● TASK TO CARRY OUT
In the listing that follows, count every line holding the word "agent" and give only the count.

#### DATA EXTRACTS ####

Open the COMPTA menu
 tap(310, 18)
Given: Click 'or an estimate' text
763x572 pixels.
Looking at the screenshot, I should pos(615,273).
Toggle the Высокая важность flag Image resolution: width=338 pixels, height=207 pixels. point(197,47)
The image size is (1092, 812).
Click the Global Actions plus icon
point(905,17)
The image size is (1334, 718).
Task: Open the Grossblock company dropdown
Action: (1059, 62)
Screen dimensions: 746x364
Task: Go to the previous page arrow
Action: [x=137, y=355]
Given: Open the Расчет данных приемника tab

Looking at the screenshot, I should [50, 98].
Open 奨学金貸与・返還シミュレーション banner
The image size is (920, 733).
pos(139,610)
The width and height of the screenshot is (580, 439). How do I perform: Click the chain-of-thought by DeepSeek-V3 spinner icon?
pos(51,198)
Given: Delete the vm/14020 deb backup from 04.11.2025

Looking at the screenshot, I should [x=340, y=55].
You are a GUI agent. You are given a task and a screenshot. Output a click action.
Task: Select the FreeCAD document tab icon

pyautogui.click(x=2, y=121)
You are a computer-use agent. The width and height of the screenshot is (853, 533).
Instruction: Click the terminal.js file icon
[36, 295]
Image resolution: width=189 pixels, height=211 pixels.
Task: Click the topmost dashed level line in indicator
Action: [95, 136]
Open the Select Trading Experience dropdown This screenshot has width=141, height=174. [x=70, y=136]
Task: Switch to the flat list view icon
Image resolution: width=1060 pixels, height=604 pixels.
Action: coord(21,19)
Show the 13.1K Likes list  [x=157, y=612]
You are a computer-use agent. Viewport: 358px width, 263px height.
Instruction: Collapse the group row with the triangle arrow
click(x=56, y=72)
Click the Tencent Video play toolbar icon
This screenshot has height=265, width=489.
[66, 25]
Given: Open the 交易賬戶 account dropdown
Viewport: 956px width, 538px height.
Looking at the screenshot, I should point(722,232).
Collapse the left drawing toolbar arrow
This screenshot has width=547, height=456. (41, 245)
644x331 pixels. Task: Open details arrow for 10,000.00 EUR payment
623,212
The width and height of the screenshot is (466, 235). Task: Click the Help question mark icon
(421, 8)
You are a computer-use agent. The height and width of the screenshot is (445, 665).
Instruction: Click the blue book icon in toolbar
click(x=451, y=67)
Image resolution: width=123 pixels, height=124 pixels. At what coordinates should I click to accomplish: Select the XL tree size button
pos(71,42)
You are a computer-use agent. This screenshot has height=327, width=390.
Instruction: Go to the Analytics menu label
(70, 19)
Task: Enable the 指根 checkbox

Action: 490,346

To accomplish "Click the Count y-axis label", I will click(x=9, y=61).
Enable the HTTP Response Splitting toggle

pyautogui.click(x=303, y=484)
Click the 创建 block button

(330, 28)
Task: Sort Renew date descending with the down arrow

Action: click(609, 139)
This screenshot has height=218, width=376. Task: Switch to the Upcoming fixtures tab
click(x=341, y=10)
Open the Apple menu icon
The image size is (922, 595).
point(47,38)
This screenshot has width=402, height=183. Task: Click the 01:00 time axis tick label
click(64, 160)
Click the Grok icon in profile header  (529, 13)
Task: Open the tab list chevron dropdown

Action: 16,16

####

● RESPONSE FOR THIS EXERCISE
5